THE DESIGN OF POSTGRES (1986)
February 17, 2024最初期におけるPOSTGRESの設計は、THE DESIGN OF POSTGRESで発表された。 POSTGRES少史によると、データモデルはThe POSTGRES data modelで、ルールはThe design of the POSTGRES rules systemで、ストレージはTHE DESIGN OF THE POSTGRES STORAGE SYSTEMで同時期に個別に論じられている。 THE DESIGN OF POSTGRESはPOSTGRESの全体像を解説する位置にある。
POSTGRESは、関係データベースINGRESの後継として開発された。 POSTGRESの目標は、複雑な型のオブジェクトやtriggerを扱え、クラッシュから回復する実装を単純化でき、光ディスクを利用できるようにしつつも、リレーショナルモデルから逸脱しないデータベースを維持することにある。
POSTGRESの複雑なデータ型は、今日でいうところの複数の基本型からなる複合型に相当する。 複合型の各フィールドやtriggerの宣言には問い合せ言語POSTQUELが使われていたが、POSTQUELはPostgres95でSQLに置き換えられた。
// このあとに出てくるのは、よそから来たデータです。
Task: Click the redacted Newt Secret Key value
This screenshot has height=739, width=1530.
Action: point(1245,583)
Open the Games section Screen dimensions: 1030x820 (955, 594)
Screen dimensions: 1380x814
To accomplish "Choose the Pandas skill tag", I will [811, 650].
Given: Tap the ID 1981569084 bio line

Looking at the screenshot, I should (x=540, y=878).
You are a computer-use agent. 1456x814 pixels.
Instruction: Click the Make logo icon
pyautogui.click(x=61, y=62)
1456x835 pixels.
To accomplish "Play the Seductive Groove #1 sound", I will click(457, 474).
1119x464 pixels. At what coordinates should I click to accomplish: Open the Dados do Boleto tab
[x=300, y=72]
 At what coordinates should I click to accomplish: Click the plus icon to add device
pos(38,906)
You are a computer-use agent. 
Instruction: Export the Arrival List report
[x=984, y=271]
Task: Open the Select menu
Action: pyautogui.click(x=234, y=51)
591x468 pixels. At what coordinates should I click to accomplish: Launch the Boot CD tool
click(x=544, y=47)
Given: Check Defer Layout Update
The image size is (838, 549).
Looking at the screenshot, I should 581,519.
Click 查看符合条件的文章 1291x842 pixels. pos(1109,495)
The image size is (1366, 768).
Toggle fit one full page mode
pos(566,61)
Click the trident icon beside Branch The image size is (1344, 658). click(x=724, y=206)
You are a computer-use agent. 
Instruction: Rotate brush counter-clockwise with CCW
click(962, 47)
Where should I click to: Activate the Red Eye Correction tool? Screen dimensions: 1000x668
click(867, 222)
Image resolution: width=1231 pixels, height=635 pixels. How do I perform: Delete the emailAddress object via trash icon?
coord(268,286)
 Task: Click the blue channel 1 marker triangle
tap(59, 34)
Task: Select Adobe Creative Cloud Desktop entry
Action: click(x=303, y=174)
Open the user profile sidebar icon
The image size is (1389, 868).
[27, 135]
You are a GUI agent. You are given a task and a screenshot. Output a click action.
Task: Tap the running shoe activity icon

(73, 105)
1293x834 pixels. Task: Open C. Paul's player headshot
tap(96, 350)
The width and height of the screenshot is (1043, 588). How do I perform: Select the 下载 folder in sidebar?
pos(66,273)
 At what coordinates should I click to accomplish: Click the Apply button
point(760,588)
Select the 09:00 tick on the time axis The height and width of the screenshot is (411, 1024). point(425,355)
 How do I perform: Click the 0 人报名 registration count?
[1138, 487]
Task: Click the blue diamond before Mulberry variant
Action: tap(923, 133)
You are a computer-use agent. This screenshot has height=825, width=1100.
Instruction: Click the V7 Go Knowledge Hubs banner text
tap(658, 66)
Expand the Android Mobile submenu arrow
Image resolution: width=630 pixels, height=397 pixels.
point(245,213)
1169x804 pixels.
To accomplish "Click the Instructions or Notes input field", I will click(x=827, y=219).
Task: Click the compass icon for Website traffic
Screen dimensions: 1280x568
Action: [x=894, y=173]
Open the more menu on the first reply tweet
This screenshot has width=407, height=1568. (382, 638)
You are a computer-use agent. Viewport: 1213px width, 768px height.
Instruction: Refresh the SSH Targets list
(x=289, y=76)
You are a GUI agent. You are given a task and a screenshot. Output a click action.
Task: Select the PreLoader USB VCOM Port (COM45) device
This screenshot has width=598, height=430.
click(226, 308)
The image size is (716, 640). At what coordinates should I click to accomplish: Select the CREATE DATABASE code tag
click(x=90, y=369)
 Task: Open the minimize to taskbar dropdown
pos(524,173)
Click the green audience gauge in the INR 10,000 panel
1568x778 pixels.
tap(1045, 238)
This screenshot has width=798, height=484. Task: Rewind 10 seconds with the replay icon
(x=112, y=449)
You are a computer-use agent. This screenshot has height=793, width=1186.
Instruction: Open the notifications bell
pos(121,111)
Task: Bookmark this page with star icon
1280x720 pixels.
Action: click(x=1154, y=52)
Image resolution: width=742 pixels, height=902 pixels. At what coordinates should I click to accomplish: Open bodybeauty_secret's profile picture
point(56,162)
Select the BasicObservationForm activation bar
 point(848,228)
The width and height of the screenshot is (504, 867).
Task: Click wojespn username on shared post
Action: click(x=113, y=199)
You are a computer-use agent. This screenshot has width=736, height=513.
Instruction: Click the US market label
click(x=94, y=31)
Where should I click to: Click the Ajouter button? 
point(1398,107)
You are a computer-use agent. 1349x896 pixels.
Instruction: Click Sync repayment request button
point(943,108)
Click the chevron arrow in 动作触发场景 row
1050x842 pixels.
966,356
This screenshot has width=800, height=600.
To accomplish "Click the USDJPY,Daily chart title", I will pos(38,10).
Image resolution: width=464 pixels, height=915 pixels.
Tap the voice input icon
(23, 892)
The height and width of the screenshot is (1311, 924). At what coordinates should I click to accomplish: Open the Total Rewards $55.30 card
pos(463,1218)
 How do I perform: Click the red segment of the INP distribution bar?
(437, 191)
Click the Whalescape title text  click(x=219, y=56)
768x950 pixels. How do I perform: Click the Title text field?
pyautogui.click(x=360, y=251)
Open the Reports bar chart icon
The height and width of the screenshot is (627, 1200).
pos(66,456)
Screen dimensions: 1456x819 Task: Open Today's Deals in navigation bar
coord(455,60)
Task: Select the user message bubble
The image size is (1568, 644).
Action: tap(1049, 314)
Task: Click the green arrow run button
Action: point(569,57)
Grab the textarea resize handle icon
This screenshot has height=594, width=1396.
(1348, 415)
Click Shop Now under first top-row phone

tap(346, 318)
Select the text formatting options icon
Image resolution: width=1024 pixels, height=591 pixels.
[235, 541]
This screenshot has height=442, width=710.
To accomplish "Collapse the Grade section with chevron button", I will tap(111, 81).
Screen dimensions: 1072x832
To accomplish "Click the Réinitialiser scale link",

POSTQUELのデフォルトの削除や更新処理はレコードを変更せずに新しいバージョンを作成するため、クラッシュからの回復処理が単純になる。 POSTQUELでは、過去のバージョンのレコードにもアクセスできる。
THE DESIGN OF POSTGRESは、Red Book 5版の第2章で、歴史上重要なRDBMSとしてPOSTGRESを参照するために引用されている。 Red Bookでは、POSTGRESの重要な功績として複合型データ構造をあげる一方、POSTQUELによる過去のバージョンのレコードを参照する機能は成功したとはいえない評価をしている。 過去のレコードの上書きを禁じる方針は、ストレージが高速になれば、日の目を見るだろうという見方である。